Besides the requisite reverb, neither guitarist uses any external effects pedals or boxes. They create tremolo effects through rapid double-picking and by playing with their whammy bars firmly in hand. Bassist Jonathan “Johnny B. Have” Daniel gives the low end the bounce it needs, and drummer Adam “Hasegawa” Benson keeps everything moving. He plays a fairly barebones kit, no bells or whistles or even a hi-hat, and plays standing up.
“I just started doing that,” says Benson. “It keeps me engaged, and I feel like much more of a part of the band.”
Besides the occasional shout, chant or count-in, the band is entirely instrumental.
“Singers are assholes,” says Iaea.
“Prima donnas,” adds Benson.
Not having a vocalist allows the instrumentalists room to express themselves and gives listeners more room for interpretation. Lyrics often define what a song is “about,” and by keeping the songs instrumental, there’s no set subject matter or content.

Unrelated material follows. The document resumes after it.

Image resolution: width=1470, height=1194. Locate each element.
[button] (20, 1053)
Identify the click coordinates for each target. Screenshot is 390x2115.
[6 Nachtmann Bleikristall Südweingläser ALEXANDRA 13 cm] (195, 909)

Still, like many surf rock songs, The Riptide Bandits’ instrumental tunes are very melodic and catchy.
Though The Riptide Bandits has only been a band for a year-and-a-half, the band members have all known each other for more than 10 years and played together in other groups, mostly punk and metal bands.
The band’s sets include occasional covers, like the Misfits’ “Hybrid Moments,” and Del Shannon’s “Runaway,” done in the style of the Ventures.
Though they occasionally test the limits, all the original songs fit recognizably into the genre of surf rock. The range of moods and emotions that the band is able to find in the genre might surprise some listeners. Some of the songs sound menacing and ominous, like a giant wave about to crash. Others sound springy and uplifting, like a bikini-clad girl dancing on the beach. But all the songs have that incredible sense of motion, as the sounds keep coming in waves.